UPDATES & ANALYSIS

6.12

Iowa Supreme Court sets new standard in employment discrimination cases

by Rox Laird | June 12, 2019

The Iowa Supreme Court on June 7 reversed a $4.5 million jury verdict in an employment discrimination suit, and sent the case back for retrial with a new standard to be used in jury instructions that could give the defendant a new defense.

Gregory Hawkins, a 39-year employee of the Grinnell Regional Medical Center, sued the hospital after he claimed he was fired based on his age and having had cancer surgery and treatment. The hospital responded that Hawkins was terminated due to poor work performance.

The jury returned a verdict for Hawkins, awarding $4.5 million in back pay and for emotional distress, and the judge, upon Hawkins’ later motion, added $856,954 in front pay and attorney fees.

In its unanimous decision in Hawkins v. Grinnell Regional Medical Center written by Justice David Wiggins, the Court held that the trial court erred in admitting hearsay evidence, which the justices said was introduced without foundation, was not subject to cross-examination, and was “inflammatory and prejudicial.” Finding the hearsay issue dispositive, the Court did not address the other issues the hospital raised on appeal, such as impermissible and prejudicial closing argument, and excessiveness of the verdict for emotional distress damages.

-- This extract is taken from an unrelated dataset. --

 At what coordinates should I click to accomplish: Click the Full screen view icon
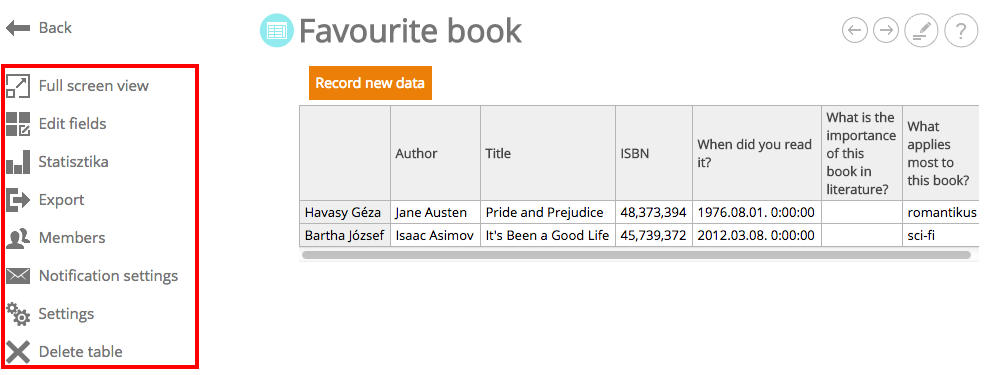click(18, 86)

The Court, however, did address a specific jury instruction issue, noting it could come up upon retrial. The Court adopted a new standard for cases where an employee claims discrimination was a motivating factor in his or her firing, allowing the employer to offer evidence that it would have made the same decision to terminate the employee, even if discrimination was not a motivating factor.

The decision brings Iowa more in line with the federal Civil Rights Act, which permits an employer to argue that it would have made the same decision to fire an employee “in the absence of the impermissible motivating factor” of illegal discrimination.

Although Iowa’s Civil Rights Act does not contain the same language, Wiggins wrote, and the Iowa Supreme Court has not previously read the Iowa Act as “alleviating liability from an employer that engages in the prohibited conduct but demonstrates it would have made the same decision in the absence of the impermissible motivating factor.”

“We have mentioned the same-decision defense in dicta” in a number of decisions, Wiggins wrote. But, “In none of those cases did we actually apply the same-decision defense.” And, in a footnote, he added: “That we mentioned the same-decision defense in these cases could be seen as an endorsement of the defense. However, that we never actually applied the defense under the ICRA is telling.”

The Court, however, recently adopted a lower standard of proof for a plaintiff in employment discrimination cases, moving from discrimination as a “determining factor” to a “motivating factor,” in Haskenhoff v. Homeland Energy Solutions (2017). It now has taken the next step in providing employer defendants an additional defense.

“Although we have said it only in dicta, we believe that under the [Iowa Civil Rights Act] an employer should be entitled to the same-decision affirmative defense because we have adopted the motivating-factor test for causation in ICRA discrimination cases,” Wiggins wrote. “This will allow an employer to avoid damages liability when the employee proves by a preponderance of the evidence that the discrimination was a motivating factor in the employer’s actions.”

Nyemaster Goode, P.C. attorneys Randall E. Armentrout, Mary E. Funk, Debra Hulett, and David Bower represented Appellants Grinnell Regional Medical Center and Debra Nowachek on appeal.